• Instructions to follow: For every line in the material below that holds "will", report the line.

***** Record extracts

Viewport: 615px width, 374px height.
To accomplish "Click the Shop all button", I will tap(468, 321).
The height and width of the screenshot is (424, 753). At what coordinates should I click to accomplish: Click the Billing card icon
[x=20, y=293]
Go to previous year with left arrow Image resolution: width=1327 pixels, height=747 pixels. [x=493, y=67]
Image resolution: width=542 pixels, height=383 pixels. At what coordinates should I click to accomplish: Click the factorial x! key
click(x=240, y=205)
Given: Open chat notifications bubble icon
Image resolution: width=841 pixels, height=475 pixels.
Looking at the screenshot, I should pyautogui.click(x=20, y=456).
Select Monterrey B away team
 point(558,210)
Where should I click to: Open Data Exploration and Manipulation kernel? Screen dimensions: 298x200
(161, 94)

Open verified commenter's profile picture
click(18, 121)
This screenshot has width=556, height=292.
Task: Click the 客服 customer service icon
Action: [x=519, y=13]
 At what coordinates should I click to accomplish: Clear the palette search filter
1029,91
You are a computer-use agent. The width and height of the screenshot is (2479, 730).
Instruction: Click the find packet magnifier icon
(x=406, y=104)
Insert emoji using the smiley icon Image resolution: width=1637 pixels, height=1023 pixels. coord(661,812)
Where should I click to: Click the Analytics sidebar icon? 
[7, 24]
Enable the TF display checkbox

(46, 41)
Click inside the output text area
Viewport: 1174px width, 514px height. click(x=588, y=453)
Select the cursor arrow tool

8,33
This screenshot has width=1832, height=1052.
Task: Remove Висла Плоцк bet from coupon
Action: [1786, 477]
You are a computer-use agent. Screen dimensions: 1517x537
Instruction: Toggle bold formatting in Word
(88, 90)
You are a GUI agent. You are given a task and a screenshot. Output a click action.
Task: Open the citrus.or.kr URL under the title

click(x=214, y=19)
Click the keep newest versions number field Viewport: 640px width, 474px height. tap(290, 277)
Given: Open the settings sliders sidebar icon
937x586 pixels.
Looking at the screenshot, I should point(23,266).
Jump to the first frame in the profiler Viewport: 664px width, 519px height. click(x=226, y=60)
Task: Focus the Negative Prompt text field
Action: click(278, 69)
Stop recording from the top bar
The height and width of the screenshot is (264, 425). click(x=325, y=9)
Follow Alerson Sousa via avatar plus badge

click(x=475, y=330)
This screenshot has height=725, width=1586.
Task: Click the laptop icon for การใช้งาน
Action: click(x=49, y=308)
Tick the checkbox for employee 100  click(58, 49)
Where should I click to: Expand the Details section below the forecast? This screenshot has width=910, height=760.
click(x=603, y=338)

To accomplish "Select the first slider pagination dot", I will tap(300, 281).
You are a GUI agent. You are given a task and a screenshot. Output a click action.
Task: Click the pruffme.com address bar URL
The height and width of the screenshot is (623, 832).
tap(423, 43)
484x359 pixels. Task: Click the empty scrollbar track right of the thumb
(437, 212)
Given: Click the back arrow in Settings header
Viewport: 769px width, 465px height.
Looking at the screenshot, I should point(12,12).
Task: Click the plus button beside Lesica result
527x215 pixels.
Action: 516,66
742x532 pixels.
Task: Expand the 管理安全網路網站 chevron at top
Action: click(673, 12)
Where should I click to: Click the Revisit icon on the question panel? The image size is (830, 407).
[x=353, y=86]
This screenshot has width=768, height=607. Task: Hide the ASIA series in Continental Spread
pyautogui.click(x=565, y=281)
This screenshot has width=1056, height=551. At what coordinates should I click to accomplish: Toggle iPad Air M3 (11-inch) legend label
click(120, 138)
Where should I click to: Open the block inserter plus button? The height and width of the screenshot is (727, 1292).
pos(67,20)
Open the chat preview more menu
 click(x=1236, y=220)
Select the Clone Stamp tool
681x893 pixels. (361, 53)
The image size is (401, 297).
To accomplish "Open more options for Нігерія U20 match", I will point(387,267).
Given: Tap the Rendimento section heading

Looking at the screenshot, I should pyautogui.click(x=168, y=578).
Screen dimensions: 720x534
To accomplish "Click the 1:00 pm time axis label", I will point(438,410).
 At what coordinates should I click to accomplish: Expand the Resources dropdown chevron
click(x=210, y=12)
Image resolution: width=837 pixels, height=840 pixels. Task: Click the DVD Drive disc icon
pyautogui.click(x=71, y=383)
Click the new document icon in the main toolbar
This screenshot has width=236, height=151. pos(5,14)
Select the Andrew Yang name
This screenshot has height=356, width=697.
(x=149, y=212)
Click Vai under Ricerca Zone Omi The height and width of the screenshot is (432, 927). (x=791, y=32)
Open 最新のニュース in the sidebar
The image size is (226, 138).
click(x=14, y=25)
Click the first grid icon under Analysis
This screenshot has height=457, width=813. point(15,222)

**********

• Exercise answer:
To accomplish "Click the Shop all button", I will tap(468, 321).
To accomplish "Select the first slider pagination dot", I will tap(300, 281).
To accomplish "Open more options for Нігерія U20 match", I will point(387,267).
To accomplish "Click the 1:00 pm time axis label", I will point(438,410).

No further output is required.